Do’s and Don’ts of pregnancy diet

Do's and don'ts of pregnancy diet
Healthy Pregnancy Diet

Pregnancy is a very important phase of your life. Every passing week brings you closer to your bundle of joy. As your baby grows, his needs for nutrition also increase. Therefore, it becomes very important to take care of your diet and eating routine. Here is a list of Do’s & Don’ts for a healthy pregnancy diet. You must always consult your doctor or your diet consultant before making any changes to your diet


Include different types of fruits in your diet

A platter full of fruits will help you & your baby consume all the important nutrients. At the same time it will introduce your baby to a variety of tastes. You may avoid the fruits that make you feel sick. Blueberries and carrots are rich sources of antioxidants and should constitute a part of your healthy diet.

Go for organic and locally grown fruits & vegetables as much as possible

During the development of your baby’s immune system it is very important to not expose your body to pesticides or harmful chemicals. Prenatal exposure to pesticide can result in immune dysfunctions. Research suggests that pesticides in water can lead to premature births and even birth defects. The highest concentration of pesticides is found in fruits & vegetables with thin skins. Eating organic fruits and vegetables reduces the chances of exposure harmful chemicals and helps keep your baby safe.

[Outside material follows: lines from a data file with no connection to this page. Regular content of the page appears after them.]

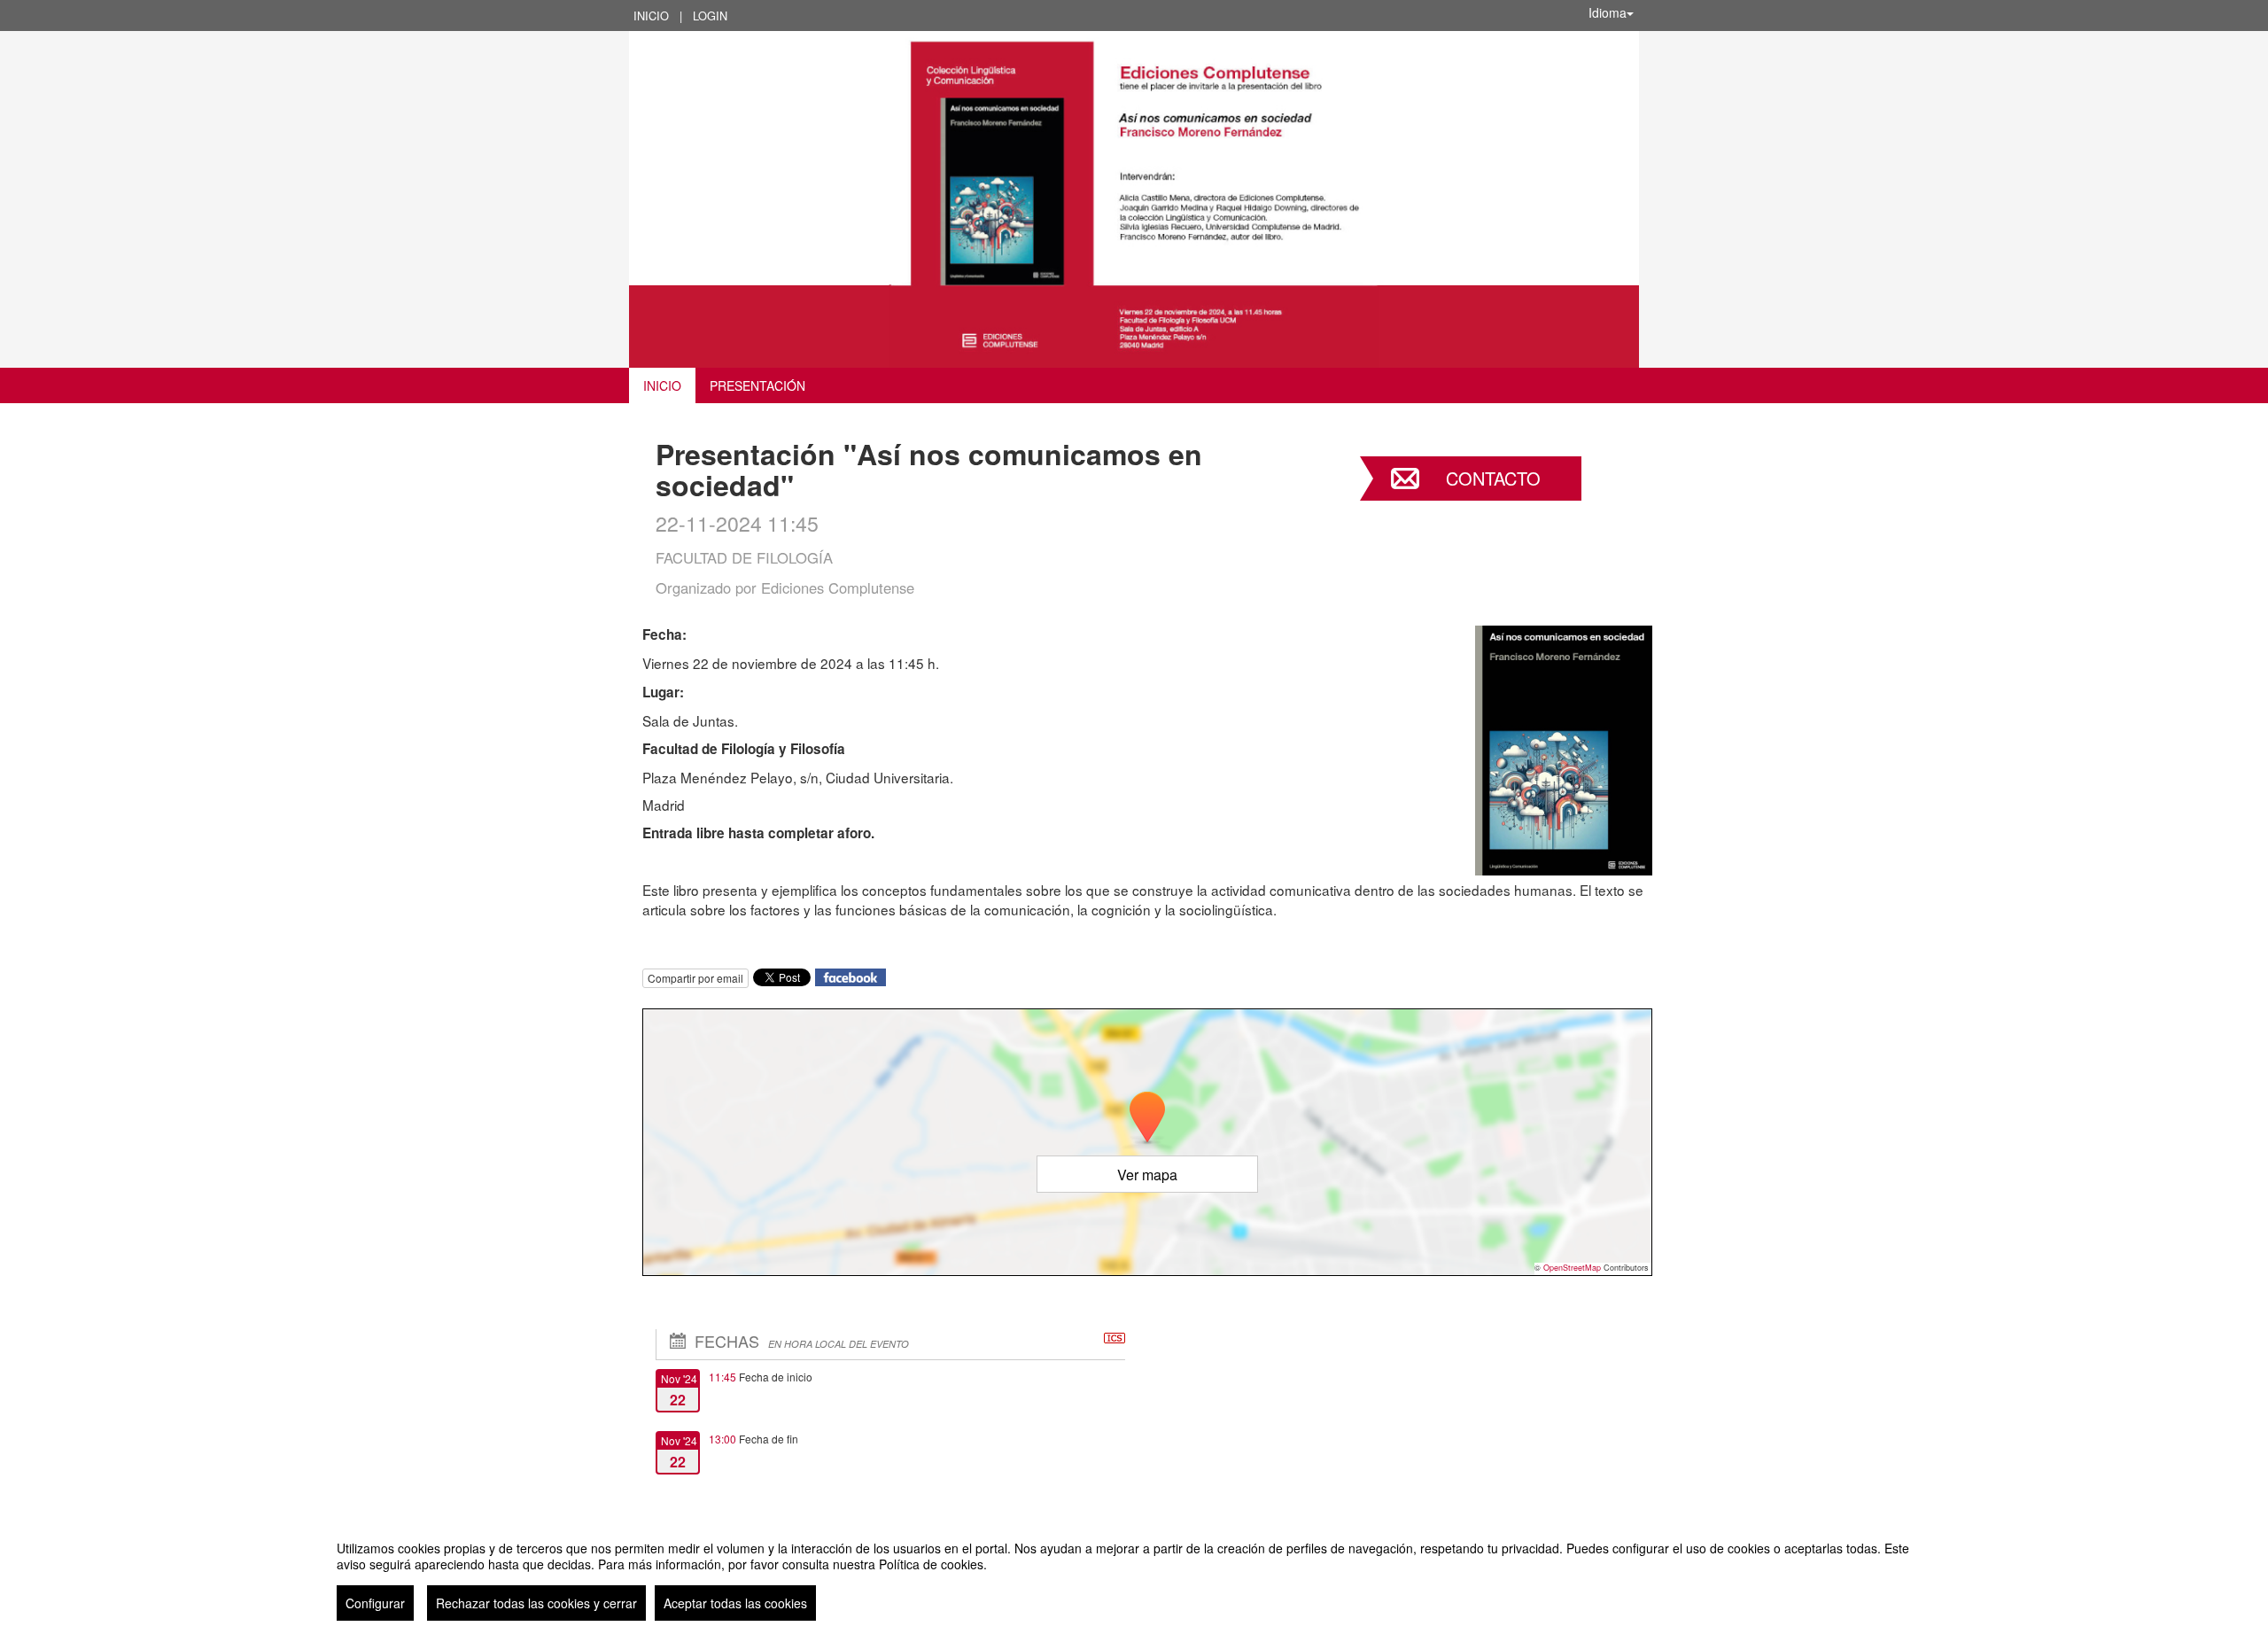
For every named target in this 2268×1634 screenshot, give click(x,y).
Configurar (375, 1603)
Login (710, 15)
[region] (1134, 1573)
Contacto (1493, 478)
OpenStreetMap (1572, 1267)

Have foods rich in Omega-3 Fatty Acids

Omega-3 is very crucial for your baby’s brain and neurological development before birth. Having Omega-3 is likely to give your baby better vision, memory and intellectual capacity during early childhood. Not only this, it may also reduce your risk of post-partum depression. Fatty fish is the only reliable source of two very important Omega-3 fatty acids, EPA and DHA. It is important to consume at least 300 milligrams of DHA in your daily diet. Flaxseed oil, walnuts and Omega-3-fortified eggs are good sources of ALA, which may be converted to DHA and EPA in the body.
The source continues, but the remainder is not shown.